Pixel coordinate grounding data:
···
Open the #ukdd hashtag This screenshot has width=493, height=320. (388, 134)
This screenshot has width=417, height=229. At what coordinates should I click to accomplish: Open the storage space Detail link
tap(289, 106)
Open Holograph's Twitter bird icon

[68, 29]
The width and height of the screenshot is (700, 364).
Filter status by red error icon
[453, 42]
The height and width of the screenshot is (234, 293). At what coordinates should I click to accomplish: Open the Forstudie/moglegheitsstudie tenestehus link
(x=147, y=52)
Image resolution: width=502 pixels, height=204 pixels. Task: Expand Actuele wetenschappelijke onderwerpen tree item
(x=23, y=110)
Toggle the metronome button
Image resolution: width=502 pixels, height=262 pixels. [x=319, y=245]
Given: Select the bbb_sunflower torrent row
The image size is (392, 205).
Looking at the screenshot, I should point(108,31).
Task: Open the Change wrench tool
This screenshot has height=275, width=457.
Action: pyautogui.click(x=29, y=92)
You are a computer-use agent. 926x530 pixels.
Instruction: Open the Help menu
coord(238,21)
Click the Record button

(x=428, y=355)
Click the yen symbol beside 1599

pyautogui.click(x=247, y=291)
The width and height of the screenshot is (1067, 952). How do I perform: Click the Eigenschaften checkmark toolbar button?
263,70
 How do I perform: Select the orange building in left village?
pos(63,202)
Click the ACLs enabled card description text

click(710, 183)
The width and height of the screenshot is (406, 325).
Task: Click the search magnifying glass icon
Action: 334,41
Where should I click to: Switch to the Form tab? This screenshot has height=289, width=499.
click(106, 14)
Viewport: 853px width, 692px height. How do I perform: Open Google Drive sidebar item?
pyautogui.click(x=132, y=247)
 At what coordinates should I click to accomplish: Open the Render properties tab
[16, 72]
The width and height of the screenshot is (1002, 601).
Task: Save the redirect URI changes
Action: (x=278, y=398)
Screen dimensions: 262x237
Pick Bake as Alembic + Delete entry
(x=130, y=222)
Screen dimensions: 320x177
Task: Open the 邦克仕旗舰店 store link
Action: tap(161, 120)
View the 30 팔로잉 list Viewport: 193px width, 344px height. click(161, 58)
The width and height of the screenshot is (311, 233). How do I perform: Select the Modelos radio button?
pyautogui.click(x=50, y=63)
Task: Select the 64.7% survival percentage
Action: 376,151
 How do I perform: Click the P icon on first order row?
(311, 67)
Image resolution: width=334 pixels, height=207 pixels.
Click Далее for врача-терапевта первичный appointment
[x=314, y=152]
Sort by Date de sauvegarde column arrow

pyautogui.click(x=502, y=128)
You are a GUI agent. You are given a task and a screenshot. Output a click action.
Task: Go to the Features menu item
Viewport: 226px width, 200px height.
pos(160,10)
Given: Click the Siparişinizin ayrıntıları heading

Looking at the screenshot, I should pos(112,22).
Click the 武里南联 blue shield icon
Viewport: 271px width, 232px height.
···
Would you return all of the data exactly as given?

Open the #ukdd hashtag This screenshot has width=493, height=320. (388, 134)
This screenshot has width=417, height=229. At what coordinates should I click to accomplish: Open the storage space Detail link
tap(289, 106)
Open Holograph's Twitter bird icon

[68, 29]
The width and height of the screenshot is (700, 364).
Filter status by red error icon
[453, 42]
The height and width of the screenshot is (234, 293). At what coordinates should I click to accomplish: Open the Forstudie/moglegheitsstudie tenestehus link
(x=147, y=52)
Image resolution: width=502 pixels, height=204 pixels. Task: Expand Actuele wetenschappelijke onderwerpen tree item
(x=23, y=110)
Toggle the metronome button
Image resolution: width=502 pixels, height=262 pixels. [x=319, y=245]
Given: Select the bbb_sunflower torrent row
The image size is (392, 205).
Looking at the screenshot, I should point(108,31).
Task: Open the Change wrench tool
This screenshot has height=275, width=457.
Action: pyautogui.click(x=29, y=92)
You are a computer-use agent. 926x530 pixels.
Instruction: Open the Help menu
coord(238,21)
Click the Record button

(x=428, y=355)
Click the yen symbol beside 1599

pyautogui.click(x=247, y=291)
The width and height of the screenshot is (1067, 952). How do I perform: Click the Eigenschaften checkmark toolbar button?
263,70
 How do I perform: Select the orange building in left village?
pos(63,202)
Click the ACLs enabled card description text

click(710, 183)
The width and height of the screenshot is (406, 325).
Task: Click the search magnifying glass icon
Action: 334,41
Where should I click to: Switch to the Form tab? This screenshot has height=289, width=499.
click(106, 14)
Viewport: 853px width, 692px height. How do I perform: Open Google Drive sidebar item?
pyautogui.click(x=132, y=247)
 At what coordinates should I click to accomplish: Open the Render properties tab
[16, 72]
The width and height of the screenshot is (1002, 601).
Task: Save the redirect URI changes
Action: (x=278, y=398)
Screen dimensions: 262x237
Pick Bake as Alembic + Delete entry
(x=130, y=222)
Screen dimensions: 320x177
Task: Open the 邦克仕旗舰店 store link
Action: tap(161, 120)
View the 30 팔로잉 list Viewport: 193px width, 344px height. click(161, 58)
The width and height of the screenshot is (311, 233). How do I perform: Select the Modelos radio button?
pyautogui.click(x=50, y=63)
Task: Select the 64.7% survival percentage
Action: 376,151
 How do I perform: Click the P icon on first order row?
(311, 67)
Image resolution: width=334 pixels, height=207 pixels.
Click Далее for врача-терапевта первичный appointment
[x=314, y=152]
Sort by Date de sauvegarde column arrow

pyautogui.click(x=502, y=128)
You are a GUI agent. You are given a task and a screenshot. Output a click action.
Task: Go to the Features menu item
Viewport: 226px width, 200px height.
pos(160,10)
Given: Click the Siparişinizin ayrıntıları heading

Looking at the screenshot, I should pos(112,22).
Click the 武里南联 blue shield icon
Viewport: 271px width, 232px height.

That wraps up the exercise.